» GOAL OF THE EXERCISE
Reproduce the rows verbatim, beginning at the line containing "Enable the Учитывать истории карт checkbox" and ending after the line containing "Viewport: 785px width, 597px".

» RECORDS SUPPLIED

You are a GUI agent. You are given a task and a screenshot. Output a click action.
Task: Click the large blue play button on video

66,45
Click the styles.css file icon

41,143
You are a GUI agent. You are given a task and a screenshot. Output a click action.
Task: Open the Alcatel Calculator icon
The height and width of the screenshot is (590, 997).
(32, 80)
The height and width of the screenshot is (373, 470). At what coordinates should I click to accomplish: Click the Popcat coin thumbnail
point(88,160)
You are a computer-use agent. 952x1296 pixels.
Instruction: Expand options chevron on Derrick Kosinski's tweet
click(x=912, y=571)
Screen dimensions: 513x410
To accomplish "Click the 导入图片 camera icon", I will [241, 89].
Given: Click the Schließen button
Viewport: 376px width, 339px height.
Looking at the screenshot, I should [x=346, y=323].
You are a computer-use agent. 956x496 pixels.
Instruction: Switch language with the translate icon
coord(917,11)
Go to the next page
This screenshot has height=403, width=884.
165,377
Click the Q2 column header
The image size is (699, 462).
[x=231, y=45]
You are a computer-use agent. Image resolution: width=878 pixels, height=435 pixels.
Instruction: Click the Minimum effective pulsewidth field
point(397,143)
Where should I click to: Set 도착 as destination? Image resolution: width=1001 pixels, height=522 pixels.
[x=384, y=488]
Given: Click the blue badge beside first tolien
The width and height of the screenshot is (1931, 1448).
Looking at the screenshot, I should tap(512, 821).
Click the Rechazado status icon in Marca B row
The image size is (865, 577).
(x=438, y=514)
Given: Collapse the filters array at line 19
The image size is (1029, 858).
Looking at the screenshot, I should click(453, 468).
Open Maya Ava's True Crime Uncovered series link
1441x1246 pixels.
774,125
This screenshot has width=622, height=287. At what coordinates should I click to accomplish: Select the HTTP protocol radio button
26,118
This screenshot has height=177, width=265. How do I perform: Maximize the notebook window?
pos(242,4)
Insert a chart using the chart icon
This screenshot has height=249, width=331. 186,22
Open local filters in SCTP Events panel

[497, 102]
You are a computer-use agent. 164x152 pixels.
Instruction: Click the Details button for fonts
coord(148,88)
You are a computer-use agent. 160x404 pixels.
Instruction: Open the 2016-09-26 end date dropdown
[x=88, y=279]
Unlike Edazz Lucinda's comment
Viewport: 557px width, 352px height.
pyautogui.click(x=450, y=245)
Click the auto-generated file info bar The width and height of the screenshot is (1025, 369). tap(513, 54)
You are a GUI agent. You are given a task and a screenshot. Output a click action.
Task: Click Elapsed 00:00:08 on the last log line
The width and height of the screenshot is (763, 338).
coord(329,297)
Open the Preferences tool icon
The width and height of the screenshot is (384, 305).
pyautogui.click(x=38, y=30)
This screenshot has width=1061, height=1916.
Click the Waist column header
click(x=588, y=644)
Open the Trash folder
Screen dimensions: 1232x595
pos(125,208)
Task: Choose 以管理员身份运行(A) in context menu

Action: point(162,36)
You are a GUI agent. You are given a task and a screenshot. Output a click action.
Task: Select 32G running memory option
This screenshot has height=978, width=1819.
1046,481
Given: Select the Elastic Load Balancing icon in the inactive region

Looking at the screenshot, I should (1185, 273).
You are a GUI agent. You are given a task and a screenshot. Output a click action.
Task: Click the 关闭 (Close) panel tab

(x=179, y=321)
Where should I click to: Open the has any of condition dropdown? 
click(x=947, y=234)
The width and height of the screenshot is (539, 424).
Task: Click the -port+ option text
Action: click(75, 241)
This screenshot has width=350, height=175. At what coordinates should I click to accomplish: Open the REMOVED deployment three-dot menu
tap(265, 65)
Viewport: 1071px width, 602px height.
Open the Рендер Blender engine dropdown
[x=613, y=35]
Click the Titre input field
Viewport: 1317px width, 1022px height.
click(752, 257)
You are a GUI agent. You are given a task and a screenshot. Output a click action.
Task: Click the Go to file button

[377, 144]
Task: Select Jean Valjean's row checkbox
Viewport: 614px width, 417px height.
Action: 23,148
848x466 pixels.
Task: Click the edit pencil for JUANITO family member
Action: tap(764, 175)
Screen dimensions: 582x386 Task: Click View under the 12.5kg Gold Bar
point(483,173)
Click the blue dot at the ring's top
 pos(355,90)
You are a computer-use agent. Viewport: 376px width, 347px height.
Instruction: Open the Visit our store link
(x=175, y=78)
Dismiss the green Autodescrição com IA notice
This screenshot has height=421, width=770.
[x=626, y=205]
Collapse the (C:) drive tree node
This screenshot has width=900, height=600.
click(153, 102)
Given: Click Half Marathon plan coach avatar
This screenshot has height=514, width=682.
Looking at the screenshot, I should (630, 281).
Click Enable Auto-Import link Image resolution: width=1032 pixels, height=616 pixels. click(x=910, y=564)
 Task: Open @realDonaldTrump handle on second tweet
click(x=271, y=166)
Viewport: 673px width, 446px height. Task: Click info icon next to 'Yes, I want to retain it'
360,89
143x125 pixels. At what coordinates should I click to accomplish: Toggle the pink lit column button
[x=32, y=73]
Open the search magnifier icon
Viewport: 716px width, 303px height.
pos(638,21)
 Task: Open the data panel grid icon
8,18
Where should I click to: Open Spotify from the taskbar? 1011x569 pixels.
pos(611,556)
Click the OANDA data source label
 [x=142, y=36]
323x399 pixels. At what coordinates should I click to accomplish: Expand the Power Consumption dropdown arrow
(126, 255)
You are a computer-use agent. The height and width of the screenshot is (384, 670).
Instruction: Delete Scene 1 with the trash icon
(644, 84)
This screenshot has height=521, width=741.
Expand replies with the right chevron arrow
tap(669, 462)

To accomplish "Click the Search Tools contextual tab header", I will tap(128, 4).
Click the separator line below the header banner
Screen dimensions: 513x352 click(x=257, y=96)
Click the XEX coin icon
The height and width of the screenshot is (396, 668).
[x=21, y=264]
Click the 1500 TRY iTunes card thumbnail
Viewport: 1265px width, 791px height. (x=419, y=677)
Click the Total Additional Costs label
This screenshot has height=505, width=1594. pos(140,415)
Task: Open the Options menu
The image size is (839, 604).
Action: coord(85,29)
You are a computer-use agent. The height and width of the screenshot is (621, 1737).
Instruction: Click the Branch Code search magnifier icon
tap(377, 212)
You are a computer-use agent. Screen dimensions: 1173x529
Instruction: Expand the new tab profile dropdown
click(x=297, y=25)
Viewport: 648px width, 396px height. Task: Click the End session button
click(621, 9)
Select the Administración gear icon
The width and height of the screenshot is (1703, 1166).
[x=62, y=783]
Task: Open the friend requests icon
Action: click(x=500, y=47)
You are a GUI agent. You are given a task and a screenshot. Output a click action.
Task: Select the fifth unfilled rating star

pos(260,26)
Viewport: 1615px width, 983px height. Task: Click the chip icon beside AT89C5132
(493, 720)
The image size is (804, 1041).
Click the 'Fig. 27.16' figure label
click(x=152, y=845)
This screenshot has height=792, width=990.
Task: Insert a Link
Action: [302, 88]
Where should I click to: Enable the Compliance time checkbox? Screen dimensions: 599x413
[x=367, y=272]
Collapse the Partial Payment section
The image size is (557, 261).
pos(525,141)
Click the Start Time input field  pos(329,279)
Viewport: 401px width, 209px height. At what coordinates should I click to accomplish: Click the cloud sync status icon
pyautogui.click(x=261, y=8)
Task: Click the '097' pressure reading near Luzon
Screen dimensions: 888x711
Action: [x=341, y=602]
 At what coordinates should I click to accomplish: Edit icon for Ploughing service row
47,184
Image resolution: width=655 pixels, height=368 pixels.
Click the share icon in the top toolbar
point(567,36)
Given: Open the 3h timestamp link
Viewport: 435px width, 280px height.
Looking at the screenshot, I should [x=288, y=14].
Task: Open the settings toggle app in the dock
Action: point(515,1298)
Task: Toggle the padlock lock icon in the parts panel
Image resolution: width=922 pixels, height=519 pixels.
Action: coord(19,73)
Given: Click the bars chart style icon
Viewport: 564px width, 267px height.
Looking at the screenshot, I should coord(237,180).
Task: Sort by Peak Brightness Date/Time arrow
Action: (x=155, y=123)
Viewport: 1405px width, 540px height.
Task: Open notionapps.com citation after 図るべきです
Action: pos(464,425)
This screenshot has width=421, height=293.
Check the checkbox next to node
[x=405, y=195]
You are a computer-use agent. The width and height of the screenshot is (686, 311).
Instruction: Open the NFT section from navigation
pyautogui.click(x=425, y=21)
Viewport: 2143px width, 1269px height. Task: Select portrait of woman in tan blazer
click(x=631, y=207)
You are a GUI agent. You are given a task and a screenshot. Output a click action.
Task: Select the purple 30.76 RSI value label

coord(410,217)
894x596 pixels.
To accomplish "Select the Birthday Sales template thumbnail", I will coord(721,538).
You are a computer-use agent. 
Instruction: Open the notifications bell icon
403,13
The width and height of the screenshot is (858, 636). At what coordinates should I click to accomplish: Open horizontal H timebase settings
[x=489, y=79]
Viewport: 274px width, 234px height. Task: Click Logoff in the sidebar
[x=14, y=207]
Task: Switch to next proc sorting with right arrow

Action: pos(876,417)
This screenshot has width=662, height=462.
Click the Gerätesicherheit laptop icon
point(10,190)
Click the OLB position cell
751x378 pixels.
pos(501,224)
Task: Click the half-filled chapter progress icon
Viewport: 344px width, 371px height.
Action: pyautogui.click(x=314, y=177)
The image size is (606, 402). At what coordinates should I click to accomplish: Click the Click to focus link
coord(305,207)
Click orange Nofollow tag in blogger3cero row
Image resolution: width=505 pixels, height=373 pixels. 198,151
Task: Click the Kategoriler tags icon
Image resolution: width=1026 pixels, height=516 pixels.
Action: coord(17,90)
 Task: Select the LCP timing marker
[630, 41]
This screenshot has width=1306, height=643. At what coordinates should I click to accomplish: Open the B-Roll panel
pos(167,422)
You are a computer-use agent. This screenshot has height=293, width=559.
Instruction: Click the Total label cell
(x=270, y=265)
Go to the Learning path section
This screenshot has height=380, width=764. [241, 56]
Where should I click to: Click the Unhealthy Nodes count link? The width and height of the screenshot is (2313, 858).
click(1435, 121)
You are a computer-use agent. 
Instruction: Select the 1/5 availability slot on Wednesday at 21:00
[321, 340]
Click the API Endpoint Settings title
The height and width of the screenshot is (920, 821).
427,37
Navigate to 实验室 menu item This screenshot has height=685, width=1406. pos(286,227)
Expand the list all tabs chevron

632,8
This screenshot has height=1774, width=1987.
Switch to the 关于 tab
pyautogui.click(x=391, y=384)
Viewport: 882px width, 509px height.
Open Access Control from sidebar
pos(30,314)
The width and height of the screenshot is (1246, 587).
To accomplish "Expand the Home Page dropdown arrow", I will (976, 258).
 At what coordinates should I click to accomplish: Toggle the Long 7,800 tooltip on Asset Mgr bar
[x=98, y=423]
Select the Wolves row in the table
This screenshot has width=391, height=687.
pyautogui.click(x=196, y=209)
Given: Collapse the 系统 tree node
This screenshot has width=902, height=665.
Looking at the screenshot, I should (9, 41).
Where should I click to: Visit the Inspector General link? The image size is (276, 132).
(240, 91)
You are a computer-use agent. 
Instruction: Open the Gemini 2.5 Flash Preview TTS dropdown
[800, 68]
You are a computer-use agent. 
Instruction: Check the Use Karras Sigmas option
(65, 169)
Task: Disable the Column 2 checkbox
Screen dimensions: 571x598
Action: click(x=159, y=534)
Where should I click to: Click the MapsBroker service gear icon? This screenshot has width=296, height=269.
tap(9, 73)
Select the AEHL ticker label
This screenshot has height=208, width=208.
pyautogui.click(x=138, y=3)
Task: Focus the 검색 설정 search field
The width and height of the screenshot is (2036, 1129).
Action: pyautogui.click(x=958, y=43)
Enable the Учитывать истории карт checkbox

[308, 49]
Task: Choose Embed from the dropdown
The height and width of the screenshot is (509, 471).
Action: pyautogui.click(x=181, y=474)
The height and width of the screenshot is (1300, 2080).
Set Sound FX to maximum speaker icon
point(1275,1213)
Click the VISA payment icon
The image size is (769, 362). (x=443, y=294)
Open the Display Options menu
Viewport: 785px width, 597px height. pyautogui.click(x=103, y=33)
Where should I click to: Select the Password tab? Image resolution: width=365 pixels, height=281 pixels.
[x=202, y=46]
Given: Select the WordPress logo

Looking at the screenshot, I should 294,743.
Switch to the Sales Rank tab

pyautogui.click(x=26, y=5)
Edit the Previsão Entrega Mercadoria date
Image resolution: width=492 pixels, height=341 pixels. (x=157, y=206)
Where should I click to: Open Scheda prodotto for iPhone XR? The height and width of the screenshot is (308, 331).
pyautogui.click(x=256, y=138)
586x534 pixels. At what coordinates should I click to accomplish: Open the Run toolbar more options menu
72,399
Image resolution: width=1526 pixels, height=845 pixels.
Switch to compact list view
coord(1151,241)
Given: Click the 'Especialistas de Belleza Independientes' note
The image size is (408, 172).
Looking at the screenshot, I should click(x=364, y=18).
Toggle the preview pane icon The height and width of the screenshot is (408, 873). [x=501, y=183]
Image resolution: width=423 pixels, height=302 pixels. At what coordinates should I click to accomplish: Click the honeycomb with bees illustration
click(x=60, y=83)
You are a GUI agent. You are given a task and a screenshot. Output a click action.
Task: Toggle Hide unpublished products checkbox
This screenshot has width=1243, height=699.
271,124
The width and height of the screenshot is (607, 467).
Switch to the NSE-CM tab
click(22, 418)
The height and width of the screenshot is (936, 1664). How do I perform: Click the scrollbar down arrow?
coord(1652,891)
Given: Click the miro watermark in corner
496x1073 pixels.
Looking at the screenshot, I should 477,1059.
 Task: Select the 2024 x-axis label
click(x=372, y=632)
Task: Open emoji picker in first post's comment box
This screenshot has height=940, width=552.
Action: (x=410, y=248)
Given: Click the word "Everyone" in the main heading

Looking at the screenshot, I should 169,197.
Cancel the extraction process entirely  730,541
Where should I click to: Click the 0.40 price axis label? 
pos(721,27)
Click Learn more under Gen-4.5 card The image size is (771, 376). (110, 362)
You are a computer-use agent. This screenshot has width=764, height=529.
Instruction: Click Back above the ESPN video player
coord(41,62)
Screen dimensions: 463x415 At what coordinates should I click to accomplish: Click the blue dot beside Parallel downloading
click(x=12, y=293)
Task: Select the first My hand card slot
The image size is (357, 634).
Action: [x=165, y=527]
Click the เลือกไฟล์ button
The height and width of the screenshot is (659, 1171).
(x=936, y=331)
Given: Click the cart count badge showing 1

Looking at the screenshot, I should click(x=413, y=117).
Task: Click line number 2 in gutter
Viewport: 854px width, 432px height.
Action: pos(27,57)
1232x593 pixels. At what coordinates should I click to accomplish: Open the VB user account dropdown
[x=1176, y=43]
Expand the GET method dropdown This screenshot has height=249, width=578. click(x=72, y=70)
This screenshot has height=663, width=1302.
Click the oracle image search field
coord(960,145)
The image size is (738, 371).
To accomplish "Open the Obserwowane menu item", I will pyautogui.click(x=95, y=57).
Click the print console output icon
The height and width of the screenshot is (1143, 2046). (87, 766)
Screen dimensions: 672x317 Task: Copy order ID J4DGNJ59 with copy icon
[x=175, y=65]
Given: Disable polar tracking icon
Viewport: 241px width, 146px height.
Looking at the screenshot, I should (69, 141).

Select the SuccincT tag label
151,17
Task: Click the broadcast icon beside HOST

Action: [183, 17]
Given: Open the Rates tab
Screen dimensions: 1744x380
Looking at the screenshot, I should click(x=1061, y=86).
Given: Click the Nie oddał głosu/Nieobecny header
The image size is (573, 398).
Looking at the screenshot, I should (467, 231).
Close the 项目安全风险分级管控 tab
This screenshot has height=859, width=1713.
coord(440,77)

» SOLUTION TO THIS PROBLEM
Enable the Учитывать истории карт checkbox

[308, 49]
Task: Choose Embed from the dropdown
The height and width of the screenshot is (509, 471).
Action: pyautogui.click(x=181, y=474)
The height and width of the screenshot is (1300, 2080).
Set Sound FX to maximum speaker icon
point(1275,1213)
Click the VISA payment icon
The image size is (769, 362). (x=443, y=294)
Open the Display Options menu
Viewport: 785px width, 597px height. pyautogui.click(x=103, y=33)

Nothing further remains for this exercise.